I am so pleased and proud of how hard everyone is working. One of the things I love about this practice, which is demonstrated to me by Sharath in Mysore year after year after year, is a strong work ethic. Humble, honest, hardworking. These aren’t characteristics that are fashionable in our social media, reality TV world — but they are characteristics of people with soul. Truth seekers. I see it in all of you.

So let’s talk for a minute about pain. A few of you have asked about it. Most of us are feeling it. Here’s the reality: when you look at everyone in the shala, pretty much 99.9% of us are feeling pain. Whether physical, mental, emotional, or some combination of all three, something is always going on in our lives to cause discomfort and suffering. As I’ve said before: If you find yourself on your mat and you have no pain (physical, mental, emotional, spiritual), take a moment to feel intense gratitude and then ENJOY YOUR PRACTICE. What a gift that is. Rare and well worth savoring. So do.

Am I telling you you’re going to feel pain in practice? Um, yeah. Oh, did you think yoga made you relaxed and unstressed and pain free? Sorry! Did you think you could transform yourself painlessly? Um, no.

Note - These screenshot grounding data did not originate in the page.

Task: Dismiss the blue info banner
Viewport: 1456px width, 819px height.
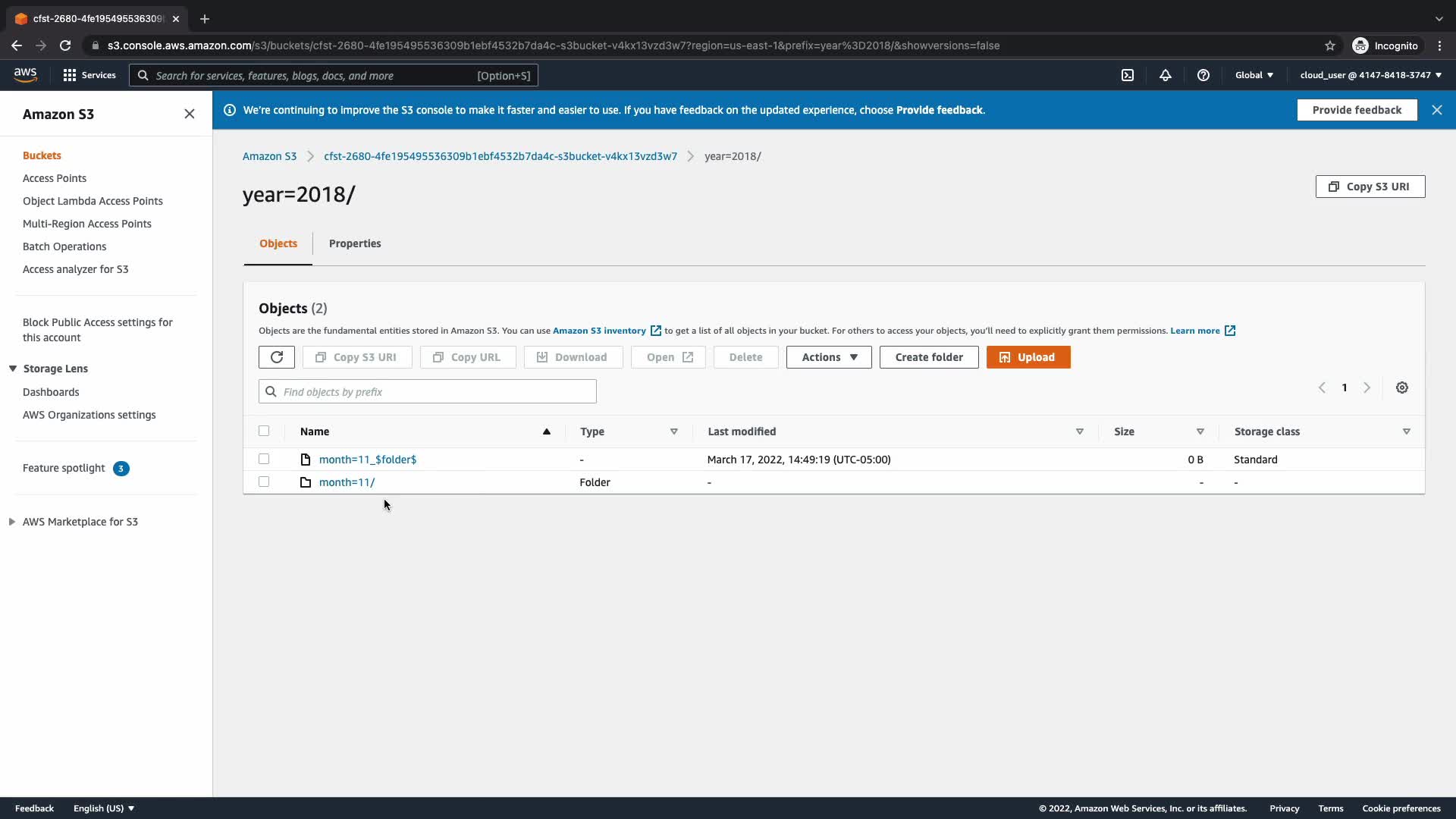Action: point(1437,110)
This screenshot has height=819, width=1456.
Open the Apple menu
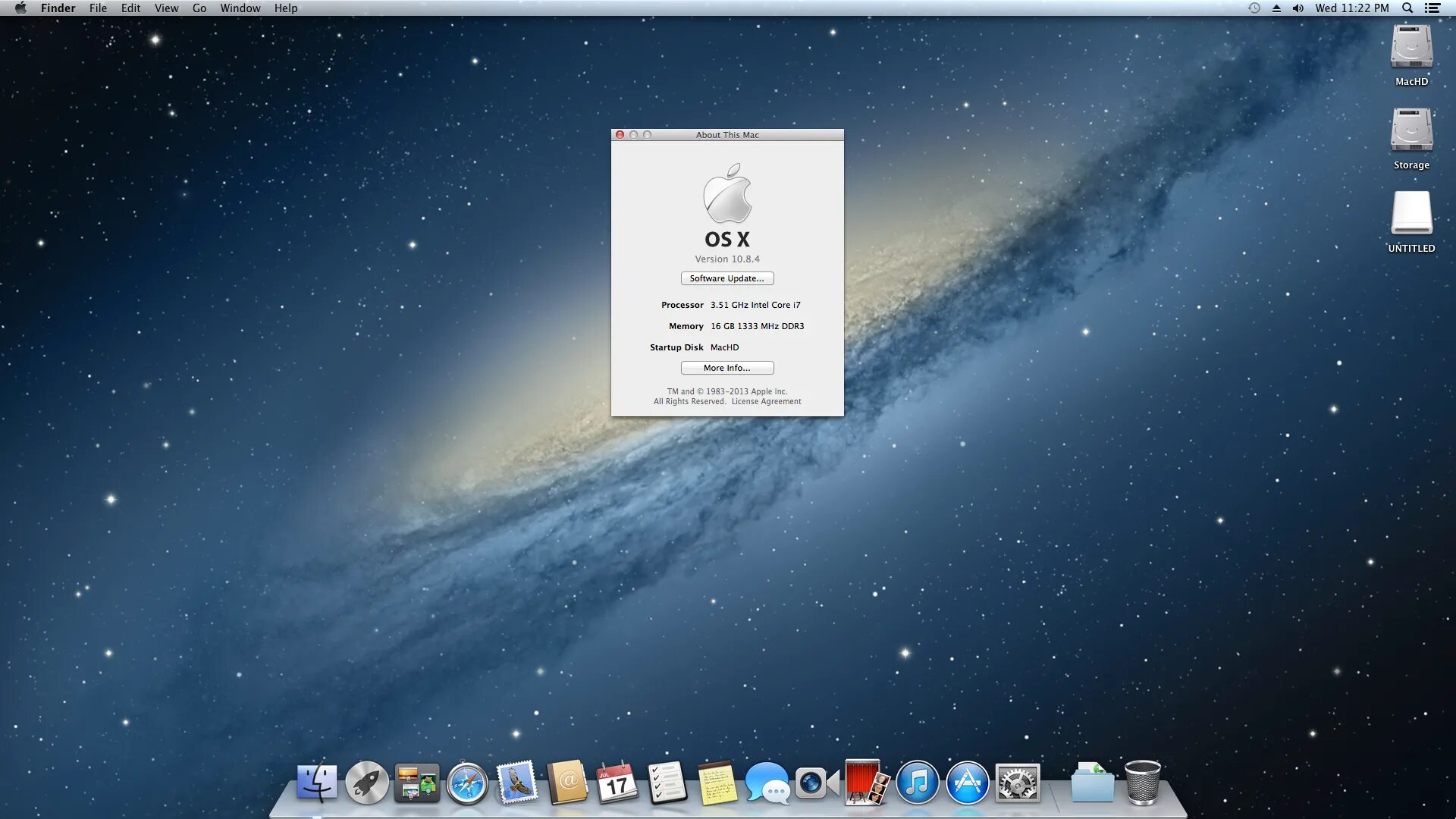[x=20, y=8]
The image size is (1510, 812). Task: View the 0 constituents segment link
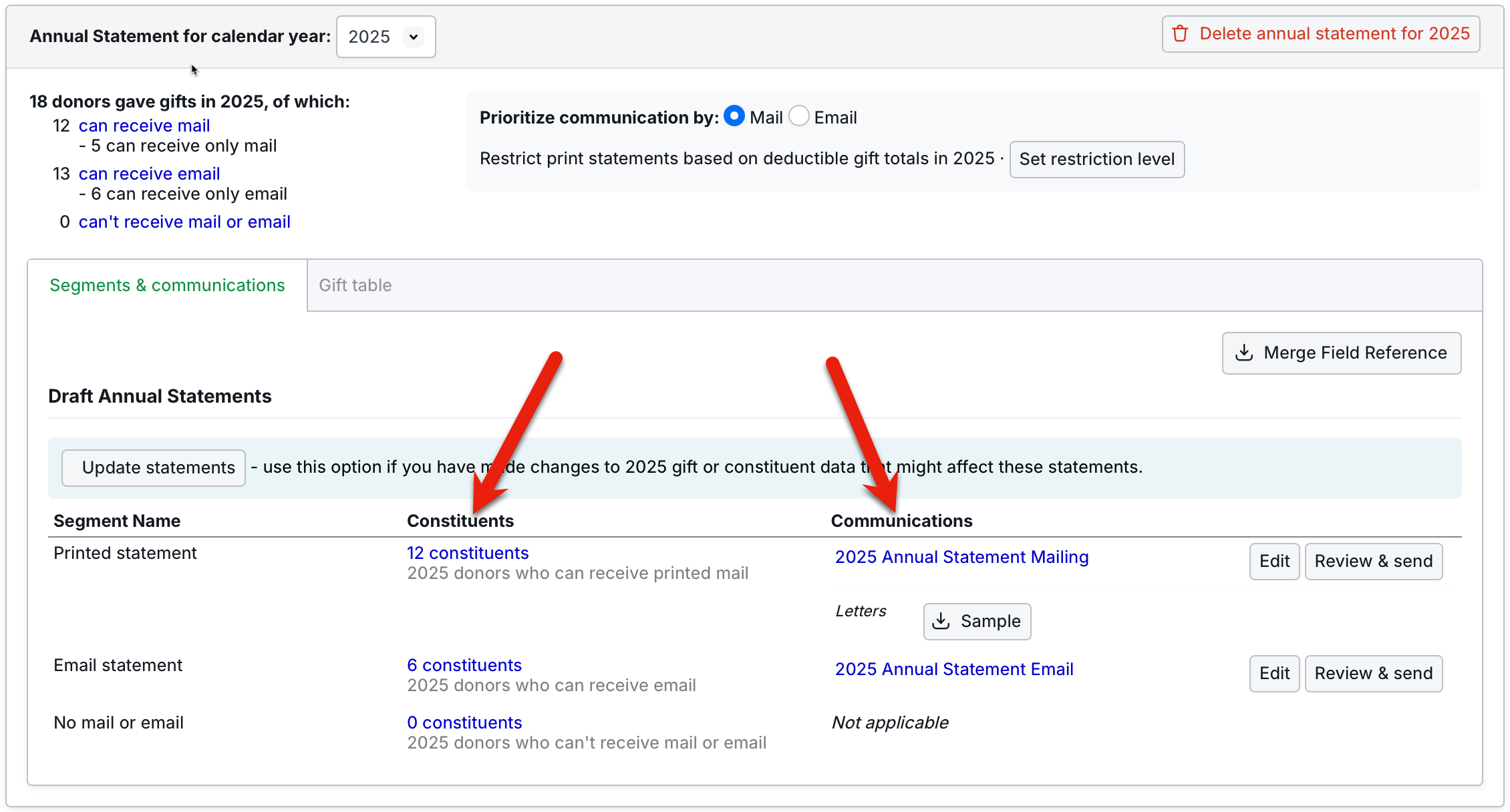pyautogui.click(x=464, y=723)
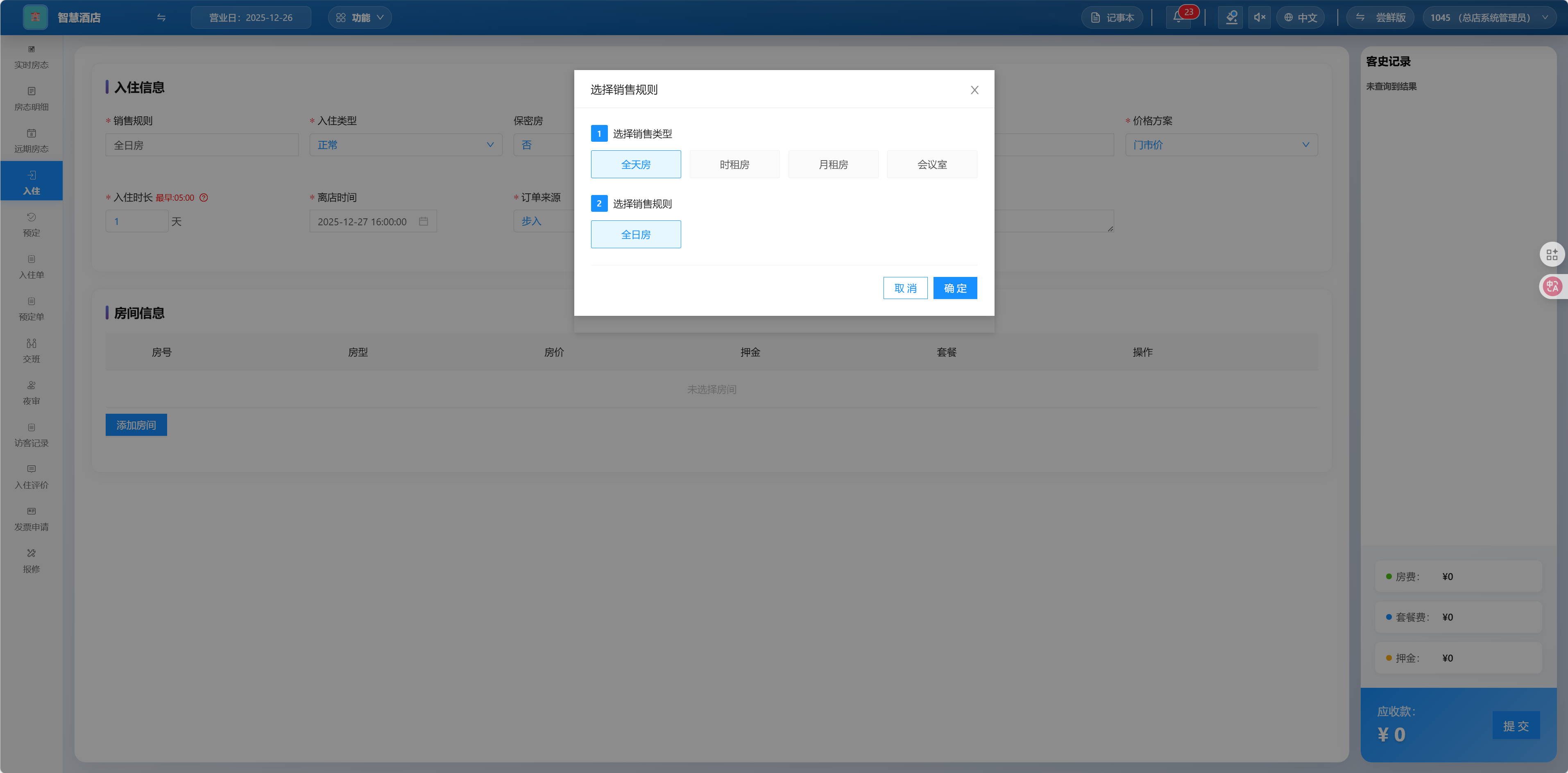1568x773 pixels.
Task: Open the checkout time calendar icon
Action: click(424, 222)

This practice will restructure your entire physical and spiritual being. It will show you spots that you ignore, or weird ways you twist when you think you’re not twisting at all, or how your hips are uneven because you always cross one leg over the other. It will show you the deep, painful place where you hold your anxiety in your gut and the stiff place where you hold fear in your ribcage and the weird way you hold your shoulders because you bear the weight of responsibilities to your family. It will also help you unravel all of this and free up those spots. But it won’t “cure” you of anxiety and fear and responsibility: those things will stay, but you’ll understand them more. They’ll be your companions instead of your enemies.

You’ll find out how you respond to fear and to pain. Some people push through no matter what. Some shy away. Some quit. Some hurtle through, headlong. None of these responses are good or bad. They just are what they are. And you get to find out who you are and how you respond. And then, over time, you develop what I can only call “faith” — at which point you just keep going, whether you are scared or in pain or tired or energetic or blissful or grief-stricken. And it’s a kind of freedom that you can only understand by experiencing it. That’s what we’re working towards, you guys. I know it’s hard to understand, but the fact that you are already here means something inside you already knows. So let’s keep going.